My doctor sees me, by now I'm using the wheelchair.  My heart is racing trying to compensate for drowning lungs, my 102.9 fever pounds my head.  The x-ray version of my lungs look mike marbled Swiss cheese.  The swab from my nose points to influenza type A.  Miracle medicine, tamaflu is given to me with the assurance that I will feel better, but not today, not tomorrow either.  These things take time.  Follow up with my pulmonologist and go to the ER if I get worse but I just want to go home.  I call my two kindred Spirits and ask them to pray for me.  They go to battle as I am defeated.

I want to go home, to the place where I will not have to be sick anymore; to the place of sunshine and warmth and all manner of perfection.  I want to go home where kudzu does not grow and peace reigns.  I want to flee the present with all the trials and pain this world offers.  I am exhausted from pulling myself up, trying to stay triumphant in the weeks and months that had recently passed.  In the past 6 weeks I had been at various hospitals for 35 days, never home long enough to settle or recharge. The looming thought of transplant lies ahead like a deadly obstacle course.  I will have to be sicker, much sicker, to get the chance of breathing easy.  It will get worse before it gets better. I cannot stand for it to get worse.  I am at my limit.  I continue to pray for the fever to break.

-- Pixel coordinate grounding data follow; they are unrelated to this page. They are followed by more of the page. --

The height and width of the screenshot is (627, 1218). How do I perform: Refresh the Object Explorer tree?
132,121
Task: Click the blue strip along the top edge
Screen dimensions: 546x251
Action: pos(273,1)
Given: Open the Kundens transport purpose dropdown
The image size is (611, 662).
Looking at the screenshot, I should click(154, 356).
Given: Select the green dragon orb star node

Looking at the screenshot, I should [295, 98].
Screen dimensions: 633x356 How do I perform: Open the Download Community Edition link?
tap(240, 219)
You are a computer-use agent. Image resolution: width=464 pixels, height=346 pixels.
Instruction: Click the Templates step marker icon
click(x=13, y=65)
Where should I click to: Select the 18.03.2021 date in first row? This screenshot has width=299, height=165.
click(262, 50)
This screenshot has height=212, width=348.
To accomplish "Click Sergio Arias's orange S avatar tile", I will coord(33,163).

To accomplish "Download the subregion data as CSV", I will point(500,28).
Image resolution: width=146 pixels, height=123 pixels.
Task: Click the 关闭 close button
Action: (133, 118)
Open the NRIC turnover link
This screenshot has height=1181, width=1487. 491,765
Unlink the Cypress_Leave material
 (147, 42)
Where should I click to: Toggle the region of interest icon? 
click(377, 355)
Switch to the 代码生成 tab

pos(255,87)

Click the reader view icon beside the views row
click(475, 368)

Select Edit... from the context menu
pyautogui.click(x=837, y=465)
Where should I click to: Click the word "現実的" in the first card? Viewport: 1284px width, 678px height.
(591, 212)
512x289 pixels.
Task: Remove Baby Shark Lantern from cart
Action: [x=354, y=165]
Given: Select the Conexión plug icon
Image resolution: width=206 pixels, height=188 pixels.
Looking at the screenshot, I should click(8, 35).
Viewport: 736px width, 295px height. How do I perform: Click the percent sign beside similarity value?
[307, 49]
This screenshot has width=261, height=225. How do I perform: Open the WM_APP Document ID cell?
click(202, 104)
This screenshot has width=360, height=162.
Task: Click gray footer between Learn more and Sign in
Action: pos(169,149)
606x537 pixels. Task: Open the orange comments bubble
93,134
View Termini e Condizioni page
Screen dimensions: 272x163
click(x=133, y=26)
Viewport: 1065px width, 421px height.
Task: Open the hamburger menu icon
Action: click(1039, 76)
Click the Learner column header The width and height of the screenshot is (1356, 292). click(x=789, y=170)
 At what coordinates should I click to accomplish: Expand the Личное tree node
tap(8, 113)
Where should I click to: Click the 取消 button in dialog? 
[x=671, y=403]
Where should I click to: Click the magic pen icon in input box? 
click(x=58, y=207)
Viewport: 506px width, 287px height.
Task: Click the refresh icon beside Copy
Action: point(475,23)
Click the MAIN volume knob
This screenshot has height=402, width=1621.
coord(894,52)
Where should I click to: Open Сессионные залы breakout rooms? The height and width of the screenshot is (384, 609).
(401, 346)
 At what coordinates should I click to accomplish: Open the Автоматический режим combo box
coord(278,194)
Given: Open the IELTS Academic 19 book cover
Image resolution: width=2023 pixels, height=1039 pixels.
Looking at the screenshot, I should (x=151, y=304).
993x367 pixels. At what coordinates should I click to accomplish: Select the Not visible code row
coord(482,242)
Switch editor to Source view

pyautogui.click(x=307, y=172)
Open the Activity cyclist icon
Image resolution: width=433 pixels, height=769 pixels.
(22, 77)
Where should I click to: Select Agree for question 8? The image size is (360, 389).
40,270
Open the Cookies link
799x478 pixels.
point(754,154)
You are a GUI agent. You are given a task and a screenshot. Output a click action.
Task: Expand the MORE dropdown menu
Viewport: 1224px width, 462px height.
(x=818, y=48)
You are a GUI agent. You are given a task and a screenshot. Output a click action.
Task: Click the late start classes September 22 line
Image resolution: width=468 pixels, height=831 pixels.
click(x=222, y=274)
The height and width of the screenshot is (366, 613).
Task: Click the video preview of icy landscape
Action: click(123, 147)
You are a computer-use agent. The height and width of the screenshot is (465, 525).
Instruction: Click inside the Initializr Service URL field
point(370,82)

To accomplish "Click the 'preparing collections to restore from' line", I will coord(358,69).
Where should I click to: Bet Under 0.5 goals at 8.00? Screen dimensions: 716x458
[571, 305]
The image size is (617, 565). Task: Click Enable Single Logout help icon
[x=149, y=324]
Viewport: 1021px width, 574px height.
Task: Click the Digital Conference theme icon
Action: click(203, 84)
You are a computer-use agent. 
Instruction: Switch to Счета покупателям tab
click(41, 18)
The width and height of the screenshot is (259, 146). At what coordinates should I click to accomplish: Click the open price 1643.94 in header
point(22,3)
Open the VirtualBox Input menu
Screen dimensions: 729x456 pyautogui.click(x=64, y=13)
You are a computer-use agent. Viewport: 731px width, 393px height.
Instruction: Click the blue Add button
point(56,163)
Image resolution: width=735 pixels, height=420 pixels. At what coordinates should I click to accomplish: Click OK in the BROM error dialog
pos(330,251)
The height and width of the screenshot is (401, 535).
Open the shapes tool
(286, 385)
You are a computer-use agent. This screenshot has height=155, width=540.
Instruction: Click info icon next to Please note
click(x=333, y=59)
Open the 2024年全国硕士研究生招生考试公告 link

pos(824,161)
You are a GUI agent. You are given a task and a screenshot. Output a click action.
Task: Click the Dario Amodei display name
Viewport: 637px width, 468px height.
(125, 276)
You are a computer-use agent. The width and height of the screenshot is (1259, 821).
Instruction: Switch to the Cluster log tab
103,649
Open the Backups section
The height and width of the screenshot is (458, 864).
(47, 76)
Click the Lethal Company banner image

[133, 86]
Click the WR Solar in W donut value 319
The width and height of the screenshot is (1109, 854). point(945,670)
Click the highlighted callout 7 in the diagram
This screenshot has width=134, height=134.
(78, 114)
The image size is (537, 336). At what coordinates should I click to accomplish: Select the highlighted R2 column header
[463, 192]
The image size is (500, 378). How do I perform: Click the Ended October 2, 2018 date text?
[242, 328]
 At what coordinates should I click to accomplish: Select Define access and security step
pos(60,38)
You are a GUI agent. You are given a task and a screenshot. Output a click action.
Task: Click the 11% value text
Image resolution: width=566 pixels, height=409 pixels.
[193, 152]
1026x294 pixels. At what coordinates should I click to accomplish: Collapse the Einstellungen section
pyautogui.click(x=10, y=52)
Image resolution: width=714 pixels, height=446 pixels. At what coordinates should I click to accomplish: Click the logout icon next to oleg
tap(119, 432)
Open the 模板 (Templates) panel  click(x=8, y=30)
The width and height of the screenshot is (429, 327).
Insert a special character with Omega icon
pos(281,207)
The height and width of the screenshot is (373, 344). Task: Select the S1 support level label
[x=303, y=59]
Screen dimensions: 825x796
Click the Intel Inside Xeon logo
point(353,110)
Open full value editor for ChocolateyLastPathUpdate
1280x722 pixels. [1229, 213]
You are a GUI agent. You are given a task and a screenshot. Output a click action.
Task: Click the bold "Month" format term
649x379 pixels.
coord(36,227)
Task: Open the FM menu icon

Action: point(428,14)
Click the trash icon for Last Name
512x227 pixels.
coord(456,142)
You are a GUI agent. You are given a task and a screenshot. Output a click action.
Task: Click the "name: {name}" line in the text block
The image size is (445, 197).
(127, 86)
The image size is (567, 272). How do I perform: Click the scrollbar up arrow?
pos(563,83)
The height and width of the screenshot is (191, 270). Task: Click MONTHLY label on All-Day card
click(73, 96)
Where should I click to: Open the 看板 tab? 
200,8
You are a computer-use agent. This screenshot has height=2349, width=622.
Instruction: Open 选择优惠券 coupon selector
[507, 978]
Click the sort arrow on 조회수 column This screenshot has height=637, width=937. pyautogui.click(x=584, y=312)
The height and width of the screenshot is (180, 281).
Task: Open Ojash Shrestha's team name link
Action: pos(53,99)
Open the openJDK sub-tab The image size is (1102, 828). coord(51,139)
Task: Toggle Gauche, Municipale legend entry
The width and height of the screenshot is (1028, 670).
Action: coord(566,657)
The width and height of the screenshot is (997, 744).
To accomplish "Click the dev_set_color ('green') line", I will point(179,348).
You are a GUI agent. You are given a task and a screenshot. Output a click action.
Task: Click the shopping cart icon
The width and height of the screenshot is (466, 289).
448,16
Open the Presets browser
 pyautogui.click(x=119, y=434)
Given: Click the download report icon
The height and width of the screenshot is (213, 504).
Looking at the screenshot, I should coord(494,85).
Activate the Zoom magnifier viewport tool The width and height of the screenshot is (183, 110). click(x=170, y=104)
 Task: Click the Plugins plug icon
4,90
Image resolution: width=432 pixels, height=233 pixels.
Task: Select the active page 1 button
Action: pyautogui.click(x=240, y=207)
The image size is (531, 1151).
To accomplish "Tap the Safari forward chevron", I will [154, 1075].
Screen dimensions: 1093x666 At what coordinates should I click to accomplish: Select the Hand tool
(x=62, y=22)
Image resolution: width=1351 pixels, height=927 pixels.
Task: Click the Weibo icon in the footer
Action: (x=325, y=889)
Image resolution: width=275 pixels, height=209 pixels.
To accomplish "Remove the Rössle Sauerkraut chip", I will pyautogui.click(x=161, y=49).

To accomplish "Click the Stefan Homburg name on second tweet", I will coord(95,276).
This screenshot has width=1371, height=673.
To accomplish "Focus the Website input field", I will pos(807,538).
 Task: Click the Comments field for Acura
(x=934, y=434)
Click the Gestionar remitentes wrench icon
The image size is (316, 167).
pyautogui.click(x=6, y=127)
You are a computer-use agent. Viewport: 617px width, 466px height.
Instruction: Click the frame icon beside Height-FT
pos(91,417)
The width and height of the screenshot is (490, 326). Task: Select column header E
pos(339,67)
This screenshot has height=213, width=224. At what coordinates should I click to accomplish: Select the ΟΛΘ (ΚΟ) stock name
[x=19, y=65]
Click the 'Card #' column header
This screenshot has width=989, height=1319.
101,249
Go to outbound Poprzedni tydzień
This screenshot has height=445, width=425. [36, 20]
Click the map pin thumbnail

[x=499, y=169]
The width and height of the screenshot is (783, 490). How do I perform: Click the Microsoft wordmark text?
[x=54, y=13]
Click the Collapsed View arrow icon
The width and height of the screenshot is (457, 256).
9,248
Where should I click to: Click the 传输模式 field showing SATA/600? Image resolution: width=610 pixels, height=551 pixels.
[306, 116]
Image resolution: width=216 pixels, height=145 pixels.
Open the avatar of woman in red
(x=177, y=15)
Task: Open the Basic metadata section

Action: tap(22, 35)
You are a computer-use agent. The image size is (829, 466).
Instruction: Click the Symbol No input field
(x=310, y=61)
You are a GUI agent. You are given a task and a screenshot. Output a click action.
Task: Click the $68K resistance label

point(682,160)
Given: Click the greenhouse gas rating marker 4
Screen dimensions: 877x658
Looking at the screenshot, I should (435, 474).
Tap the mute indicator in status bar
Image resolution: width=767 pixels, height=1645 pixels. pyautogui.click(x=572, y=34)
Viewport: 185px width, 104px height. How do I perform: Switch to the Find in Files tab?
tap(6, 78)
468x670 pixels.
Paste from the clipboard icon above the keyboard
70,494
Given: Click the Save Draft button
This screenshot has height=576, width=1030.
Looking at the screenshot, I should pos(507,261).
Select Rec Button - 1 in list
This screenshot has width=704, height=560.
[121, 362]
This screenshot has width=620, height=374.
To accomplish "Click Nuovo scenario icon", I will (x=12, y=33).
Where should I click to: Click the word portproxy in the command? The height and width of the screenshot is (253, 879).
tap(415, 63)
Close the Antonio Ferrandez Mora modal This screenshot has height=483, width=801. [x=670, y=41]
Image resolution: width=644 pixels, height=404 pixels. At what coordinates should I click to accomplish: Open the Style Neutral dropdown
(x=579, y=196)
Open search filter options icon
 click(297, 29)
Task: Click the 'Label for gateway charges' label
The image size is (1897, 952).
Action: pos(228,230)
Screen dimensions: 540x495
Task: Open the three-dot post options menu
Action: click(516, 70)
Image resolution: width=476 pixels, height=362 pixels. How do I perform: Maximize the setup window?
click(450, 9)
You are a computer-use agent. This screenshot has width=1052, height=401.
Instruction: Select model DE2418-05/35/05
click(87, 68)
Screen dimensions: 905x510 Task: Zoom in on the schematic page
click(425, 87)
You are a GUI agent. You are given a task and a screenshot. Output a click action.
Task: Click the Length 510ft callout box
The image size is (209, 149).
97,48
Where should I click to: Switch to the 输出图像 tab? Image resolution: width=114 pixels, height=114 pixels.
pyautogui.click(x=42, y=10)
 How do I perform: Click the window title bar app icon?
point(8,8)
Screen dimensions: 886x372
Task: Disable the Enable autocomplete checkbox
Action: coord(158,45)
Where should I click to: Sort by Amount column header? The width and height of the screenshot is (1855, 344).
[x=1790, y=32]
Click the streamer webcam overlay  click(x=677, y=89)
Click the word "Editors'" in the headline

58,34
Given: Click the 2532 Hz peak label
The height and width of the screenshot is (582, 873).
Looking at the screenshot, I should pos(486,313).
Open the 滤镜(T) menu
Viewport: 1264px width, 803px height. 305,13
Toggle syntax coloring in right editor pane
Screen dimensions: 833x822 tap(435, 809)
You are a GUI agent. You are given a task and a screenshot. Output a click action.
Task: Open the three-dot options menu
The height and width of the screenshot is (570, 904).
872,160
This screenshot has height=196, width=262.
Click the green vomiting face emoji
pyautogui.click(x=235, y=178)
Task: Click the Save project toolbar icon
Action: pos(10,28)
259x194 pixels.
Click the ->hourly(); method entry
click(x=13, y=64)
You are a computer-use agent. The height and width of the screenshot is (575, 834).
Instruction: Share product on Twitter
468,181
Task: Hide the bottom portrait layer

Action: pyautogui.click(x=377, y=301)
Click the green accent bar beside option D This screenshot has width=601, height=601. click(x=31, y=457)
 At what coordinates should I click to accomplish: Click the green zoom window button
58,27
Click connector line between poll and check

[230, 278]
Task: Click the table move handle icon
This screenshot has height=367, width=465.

But the fever, like the kudzu triumphs, I am transformed from an adult of dignity to a blubbering dependent child of pain.  The next few days are a blur of fever bursting through walls of sweat, moments hugging the garbage bin emptying my stomach of what is not there yet my body continues to puke and purge itself clean.  I keep asking the all knowing One why?  Silence rings as deafness; my question mocked as the fever morphs my reality to the present.  In the moment only pain exist, another hurl, another wave of nausea continue.  I beg for relief from the maker of all good things.  I am lost in darkness.  I have asked what I vowed I would no longer ask. WHY?  Knowledge is futile in the face of pain.  My body will recover, I hope the same for my faith.